Whenever we publish new data on the Western Pennsylvania Regional Data Center's open data portal, we include a data dictionary to describe all the fields. To make this easier, I created a simple Python script that takes as a command-line argument the filename for a CSV file, scans its field values to try to infer the type, and then creates a data dictionary file (also in CSV format) with one row for each of the first file's fields, an example value for each field (not currently supported by the integrated data dictionary on data.wprdc.org), and blanks for field labels and optional additional description.
If example.csv contains this text:
numbers,letters,constants,truth_values
34,y,2.7182818284,True
5001,A,3.141592653589793,false
-1,k,-1.61803,
corresponding to this table:
numbers | letters | constants | truth_values |
---|---|---|---|
34 | y | 2.7182818284 | True |
5001 | A | 3.141592653589793 | false |
-1 | k | -1.61803 |
then running lil_lex.py on it like so,
> python lil_lex.py example.csv
will generate a file in the same directory as example.csv called example-data-dictionary.csv. Its tabular form looks kind of like this:
column | type | label | example | description |
---|---|---|---|---|
numbers | int | 34 | "This is an example note I added, just to demonstrate the importance of putting quotes around any field value that contains a comma, lest it be interpreted as more fields than one." | |
letters | text | y | ||
constants | float | 2.7182818284 | ||
truth_values | bool | True |
Then all you have to do is check that the types are right and fill in the blanks. (Values can easily be inserted into CSVs in your favorite text editor of course, but I enjoy using VisiData for editing CSV files since it makes viewing and manipulating CSV files in a terminal window so easy (so long as you're willing to learn some keyboard shortcuts).)
column | type | label | example | description |
---|---|---|---|---|
numbers | int | This field contains integers. | 34 | "This is an example note I added, just to demonstrate the importance of putting quotes around any field value that contains a comma, lest it be interpreted as more fields than one." |
letters | text | Single letters, randomly sampled from the alphabet. | y | |
constants | float | These are all well-known mathematical constants. | 2.7182818284 | |
truth_values | bool | Boolean values. | True |
Once your data dictionary file is filled in, it's ready for uploading to CKAN.
NOTE: These field names (column
, type
, label
, and description
) correspond to those generated when you download the integrated data dictionary from data.wprdc.org through the Web interface. However, internally and in the API, CKAN refers to the description
field as notes
. Also (as mentioned above), the example
field is not used at al by the CKAN integrated data dictionary at present. I've left it in this script because it's convenient for the user of the script to see example values for each field.

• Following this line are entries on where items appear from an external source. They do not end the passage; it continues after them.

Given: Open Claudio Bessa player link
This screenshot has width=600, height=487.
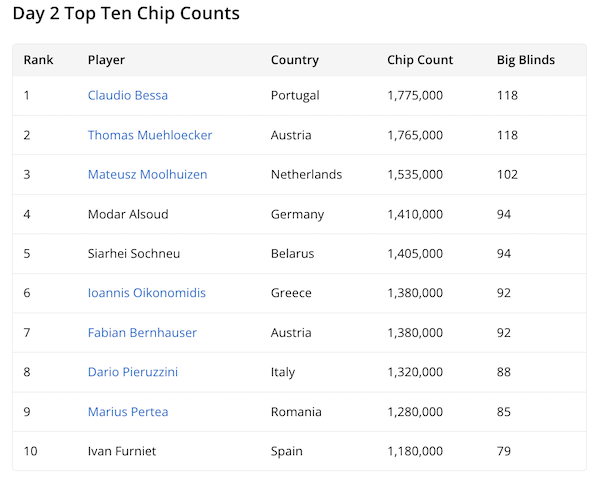Looking at the screenshot, I should 128,96.
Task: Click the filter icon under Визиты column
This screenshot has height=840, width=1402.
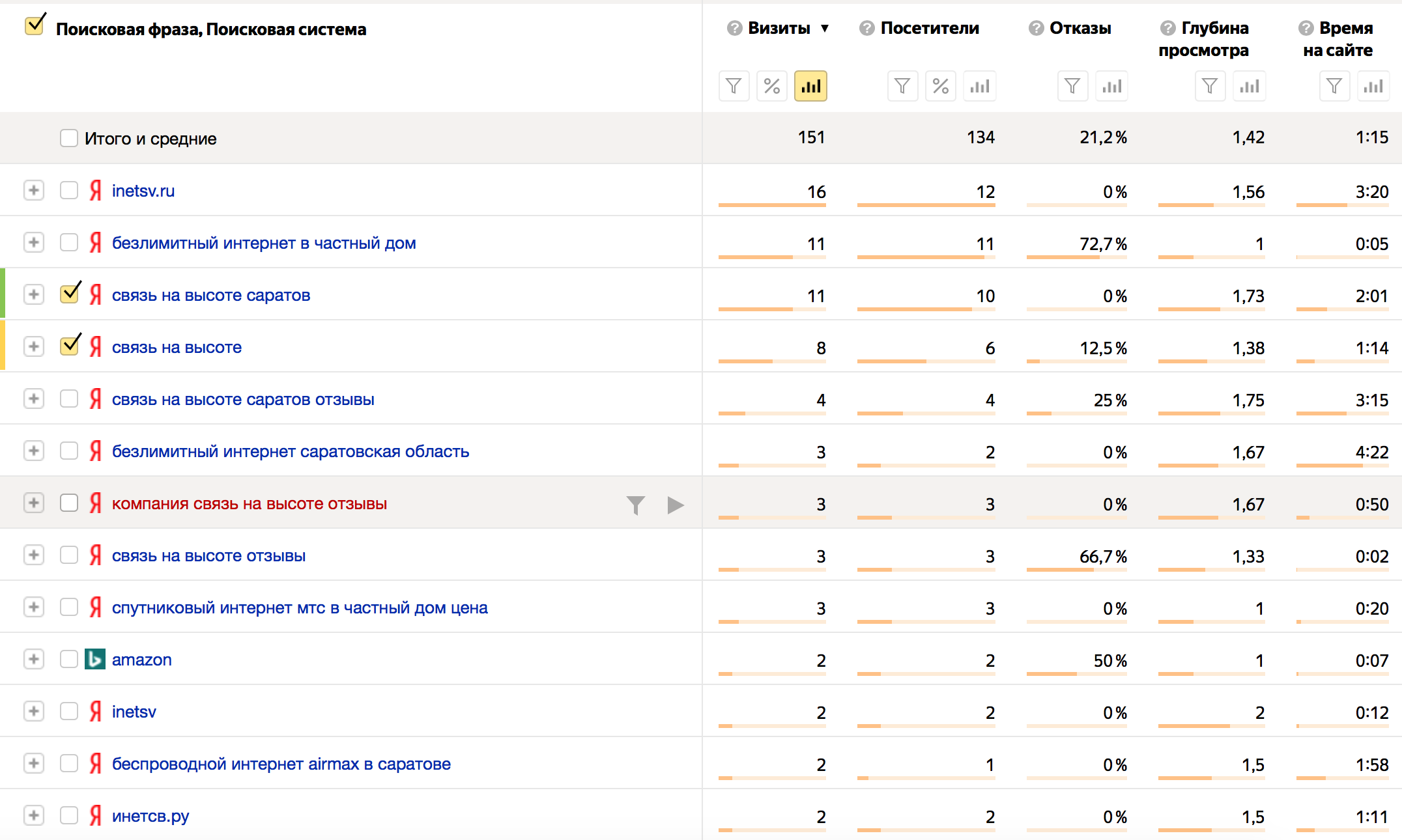Action: coord(734,86)
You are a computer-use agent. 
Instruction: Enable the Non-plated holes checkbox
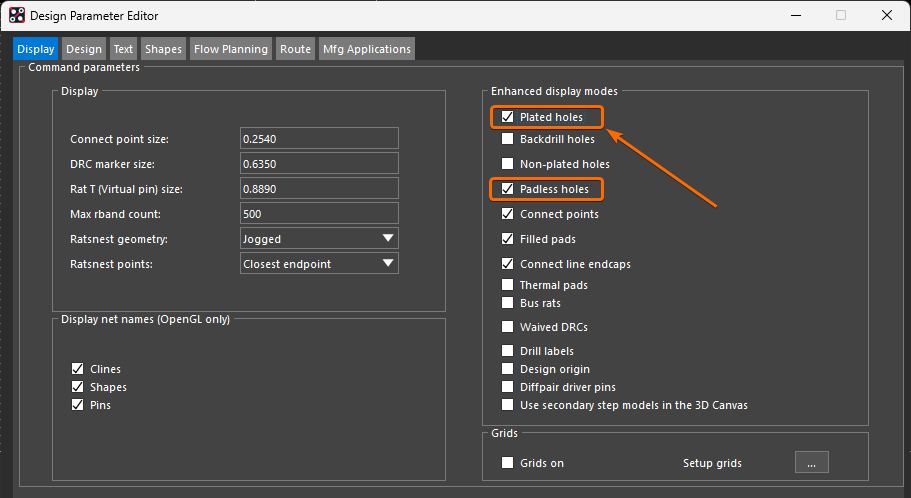point(508,164)
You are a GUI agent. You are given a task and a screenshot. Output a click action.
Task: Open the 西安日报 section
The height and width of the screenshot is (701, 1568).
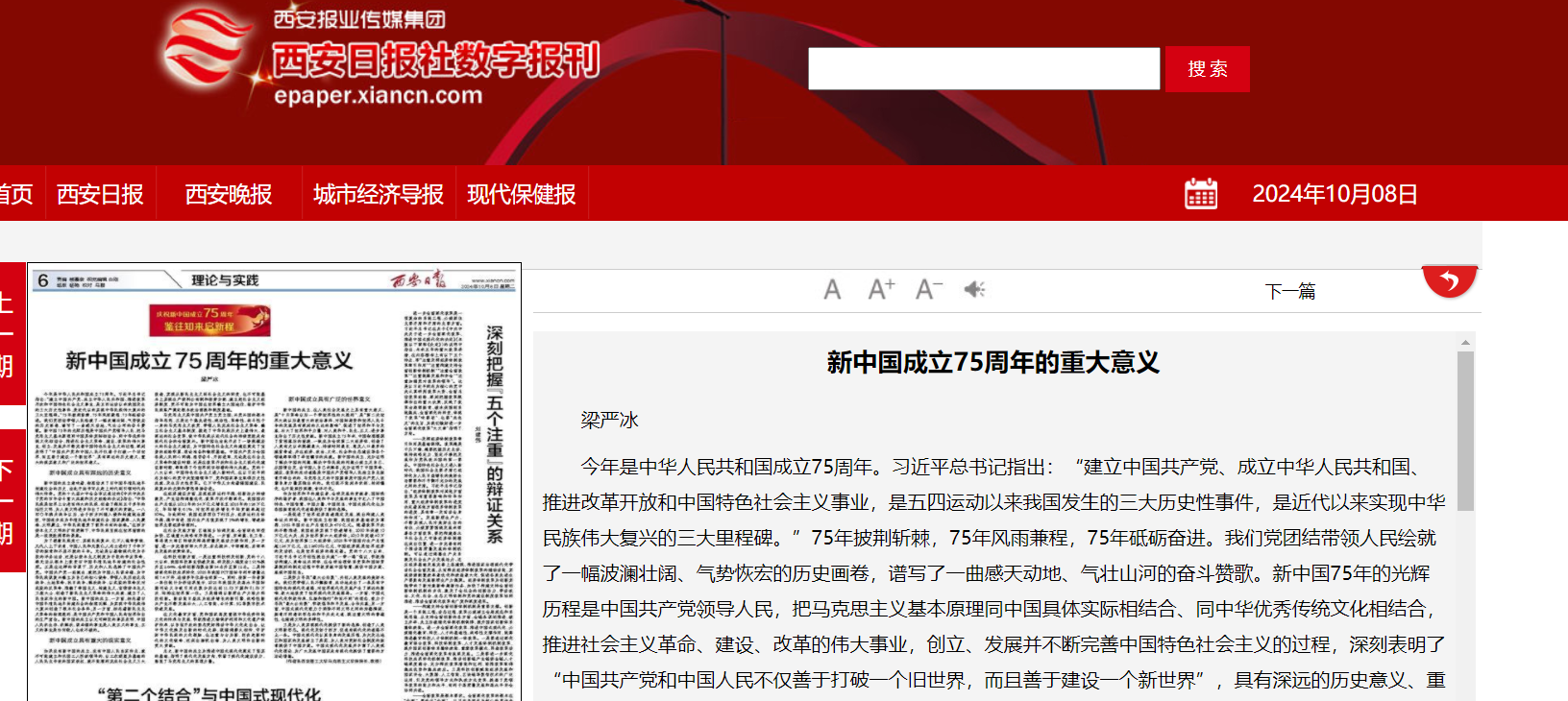pos(100,194)
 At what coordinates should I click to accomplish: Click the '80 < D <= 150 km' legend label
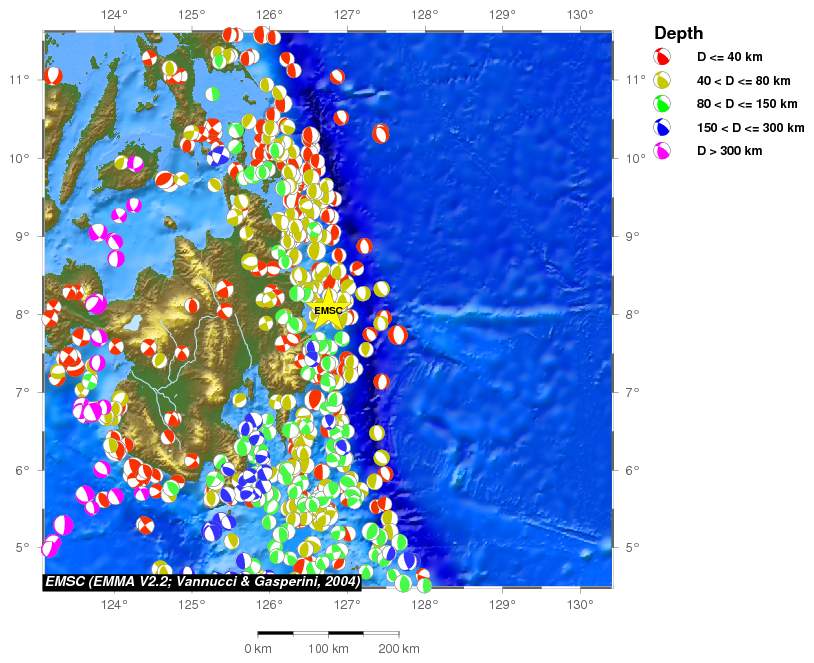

Say you have a data dictionary in the above format (with fields column
, label
, and description
) as a CSV file and want to upload it to the CKAN integrated data dictionary for a particular existing resource. Do the following:
- Configure your credentials.py script to look something like this:
API_key = 'long-string-of-alphanumeric-characters-you-got-from-your-data.wprdc.org-user-account'
site = 'https://data.wprdc.org'
- Run this script:
python upload_data_dictionary.py path-to-your-data-dictionary.csv <CKAN-resource-ID-for-table-of-interest>
The data dictionary should be uploaded, filling in label
and description
values for the corresponding fields.
Note that a partial data dictionary file (that is, one that covers only a subset of fields) can be "uploaded", and those fields will have their integrated-data-dictionary entries updated, while the others will remain unchanged.
If you want to attempt to set types of some of the fields, add a type_override
column to your data dictionary and run the script.
Then you have to log in to your CKAN account on data.wprdc.org, find the resource, click on the 'Manage' button, switch to the 'Datastore' tab, and push the 'Upload to Datastore' button. You can monitor the Datastore upload progress by reloading that page, but eventually the type overrides should take effect.
Run
python clone_data_dictionary.py <CKAN-source-resource-ID> <CKAN-destination-resource-ID>
to apply the label
and description
values from the source resource to any corresponding fields in the destination resource.